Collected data
/---

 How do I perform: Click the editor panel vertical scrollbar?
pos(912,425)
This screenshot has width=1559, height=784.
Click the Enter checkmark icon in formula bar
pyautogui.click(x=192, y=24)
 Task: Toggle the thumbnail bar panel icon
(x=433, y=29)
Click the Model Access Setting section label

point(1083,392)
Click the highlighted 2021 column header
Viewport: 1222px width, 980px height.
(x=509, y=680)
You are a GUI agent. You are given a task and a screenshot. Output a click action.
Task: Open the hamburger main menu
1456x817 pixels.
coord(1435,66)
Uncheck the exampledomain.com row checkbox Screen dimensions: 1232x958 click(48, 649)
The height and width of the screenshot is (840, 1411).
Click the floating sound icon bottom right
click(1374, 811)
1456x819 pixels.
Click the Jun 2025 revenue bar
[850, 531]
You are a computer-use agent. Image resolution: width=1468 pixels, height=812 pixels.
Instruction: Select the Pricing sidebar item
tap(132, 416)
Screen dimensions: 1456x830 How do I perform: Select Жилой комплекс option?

\---

◆ **PROBLEM DETAILS**: What is wanted is every line from the first line of the entries through the line that contains "You are a GUI", given again exactly.

◆ **EXERCISE ANSWER**:
 How do I perform: Click the editor panel vertical scrollbar?
pos(912,425)
This screenshot has width=1559, height=784.
Click the Enter checkmark icon in formula bar
pyautogui.click(x=192, y=24)
 Task: Toggle the thumbnail bar panel icon
(x=433, y=29)
Click the Model Access Setting section label

point(1083,392)
Click the highlighted 2021 column header
Viewport: 1222px width, 980px height.
(x=509, y=680)
You are a GUI agent. You are given a task and a screenshot. Output a click action.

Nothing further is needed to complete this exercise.